Offenklimastall muss nicht stinken
Lars Broer von der Landwirtschaftlichen Untersuchungs- und Forschungsanstalt (LUFA) Nord-West berichtete über Untersuchungsergebnisse, wie die Geruchsausbreitung bei Außenklimaställen begrenzt werden kann. Die Emissionen gingen vorwiegend vom Funktionsbereich des Absetzortes von Kot und Harn aus. Deshalb sollten die Buchten strukturiert sein. Der Auslauf sollte unbedingt überdacht sein und der „Toilettenbereich“ aus Spaltenboden bestehen, denn je trockener dieser sei, desto weniger Ammoniakemissionen gebe es.

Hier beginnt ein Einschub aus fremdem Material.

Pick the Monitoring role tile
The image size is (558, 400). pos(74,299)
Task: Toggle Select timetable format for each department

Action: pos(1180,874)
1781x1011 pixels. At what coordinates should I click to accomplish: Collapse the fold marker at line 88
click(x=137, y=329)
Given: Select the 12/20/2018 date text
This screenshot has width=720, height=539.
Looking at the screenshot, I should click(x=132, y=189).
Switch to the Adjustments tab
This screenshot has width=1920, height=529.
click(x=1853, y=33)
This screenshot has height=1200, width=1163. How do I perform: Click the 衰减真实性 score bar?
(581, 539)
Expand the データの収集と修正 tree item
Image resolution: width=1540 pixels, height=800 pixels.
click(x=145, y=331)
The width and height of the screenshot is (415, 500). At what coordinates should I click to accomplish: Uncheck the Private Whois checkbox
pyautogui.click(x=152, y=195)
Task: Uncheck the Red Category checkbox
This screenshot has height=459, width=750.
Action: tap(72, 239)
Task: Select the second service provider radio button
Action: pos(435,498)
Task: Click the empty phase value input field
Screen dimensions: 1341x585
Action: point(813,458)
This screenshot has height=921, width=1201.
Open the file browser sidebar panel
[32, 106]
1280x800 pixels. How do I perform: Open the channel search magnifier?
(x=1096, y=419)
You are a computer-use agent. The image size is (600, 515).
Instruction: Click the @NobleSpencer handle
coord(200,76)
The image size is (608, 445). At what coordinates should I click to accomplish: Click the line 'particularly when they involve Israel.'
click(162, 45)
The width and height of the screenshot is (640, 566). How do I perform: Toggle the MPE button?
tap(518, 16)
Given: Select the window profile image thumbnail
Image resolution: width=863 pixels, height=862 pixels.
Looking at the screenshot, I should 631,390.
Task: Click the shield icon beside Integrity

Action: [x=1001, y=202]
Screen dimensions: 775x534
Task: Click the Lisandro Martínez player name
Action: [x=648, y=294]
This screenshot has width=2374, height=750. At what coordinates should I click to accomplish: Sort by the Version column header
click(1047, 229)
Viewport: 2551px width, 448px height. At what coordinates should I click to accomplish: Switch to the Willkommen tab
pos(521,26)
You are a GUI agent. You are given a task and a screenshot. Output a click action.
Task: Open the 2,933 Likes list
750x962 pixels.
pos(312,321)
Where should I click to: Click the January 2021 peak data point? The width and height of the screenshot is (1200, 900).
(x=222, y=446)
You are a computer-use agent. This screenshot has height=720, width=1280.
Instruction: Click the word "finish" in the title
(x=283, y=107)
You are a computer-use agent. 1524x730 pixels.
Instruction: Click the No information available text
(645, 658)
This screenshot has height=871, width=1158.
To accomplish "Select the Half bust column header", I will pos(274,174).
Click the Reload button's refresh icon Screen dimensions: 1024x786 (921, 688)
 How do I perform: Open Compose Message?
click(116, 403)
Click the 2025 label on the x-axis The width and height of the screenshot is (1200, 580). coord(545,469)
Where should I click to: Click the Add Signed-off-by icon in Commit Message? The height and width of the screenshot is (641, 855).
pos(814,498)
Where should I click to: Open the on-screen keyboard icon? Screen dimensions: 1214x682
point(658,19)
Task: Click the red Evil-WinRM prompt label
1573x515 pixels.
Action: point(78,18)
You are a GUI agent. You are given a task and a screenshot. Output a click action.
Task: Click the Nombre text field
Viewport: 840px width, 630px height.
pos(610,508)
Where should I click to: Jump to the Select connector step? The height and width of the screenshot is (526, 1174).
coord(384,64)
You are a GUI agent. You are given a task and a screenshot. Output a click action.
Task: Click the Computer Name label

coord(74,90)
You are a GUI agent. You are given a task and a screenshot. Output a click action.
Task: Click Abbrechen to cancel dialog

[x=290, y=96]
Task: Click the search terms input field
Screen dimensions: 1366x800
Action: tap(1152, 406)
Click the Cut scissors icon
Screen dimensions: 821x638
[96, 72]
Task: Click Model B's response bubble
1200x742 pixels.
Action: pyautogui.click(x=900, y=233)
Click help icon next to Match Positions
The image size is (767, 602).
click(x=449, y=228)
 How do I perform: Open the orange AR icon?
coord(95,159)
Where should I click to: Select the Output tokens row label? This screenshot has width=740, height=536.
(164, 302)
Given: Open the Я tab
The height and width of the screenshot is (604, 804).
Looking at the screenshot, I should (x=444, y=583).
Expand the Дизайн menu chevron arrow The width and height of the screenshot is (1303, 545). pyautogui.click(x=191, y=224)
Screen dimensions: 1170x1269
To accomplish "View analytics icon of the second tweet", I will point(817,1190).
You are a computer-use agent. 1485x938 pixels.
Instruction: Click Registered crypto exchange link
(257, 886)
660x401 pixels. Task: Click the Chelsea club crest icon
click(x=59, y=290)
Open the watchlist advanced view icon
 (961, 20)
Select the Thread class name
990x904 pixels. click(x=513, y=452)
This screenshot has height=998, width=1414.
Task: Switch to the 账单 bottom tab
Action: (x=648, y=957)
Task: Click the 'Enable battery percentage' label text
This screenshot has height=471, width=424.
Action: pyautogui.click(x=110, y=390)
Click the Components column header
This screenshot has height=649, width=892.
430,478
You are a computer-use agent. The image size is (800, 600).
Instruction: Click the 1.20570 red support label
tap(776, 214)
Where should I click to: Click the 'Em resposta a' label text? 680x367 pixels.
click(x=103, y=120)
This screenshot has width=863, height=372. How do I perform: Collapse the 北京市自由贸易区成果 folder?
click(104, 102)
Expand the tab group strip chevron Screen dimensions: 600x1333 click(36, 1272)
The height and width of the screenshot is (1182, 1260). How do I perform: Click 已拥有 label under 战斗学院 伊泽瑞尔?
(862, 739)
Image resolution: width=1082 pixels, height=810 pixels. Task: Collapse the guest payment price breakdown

Bernhard Feller von der Landwirtschaftskammer NRW wies darauf hin, dass Bestandsgebäude nicht einfach geöffnet und zum Außenklimastall umgebaut werden könnten. Die Genehmigung dafür unterliege dem Immissions- und Naturschutzrecht „und stellt damit eine wesentliche Hürde dar“, erklärte Feller. Moderne und neue Stallbaukonzepte müssten heute die Anforderungen höherer Tierwohlstandards, geringerer Umweltwirkungen und der Arbeitswirtschaft erfüllen sowie eine wirtschaftliche Haltung ermöglichen.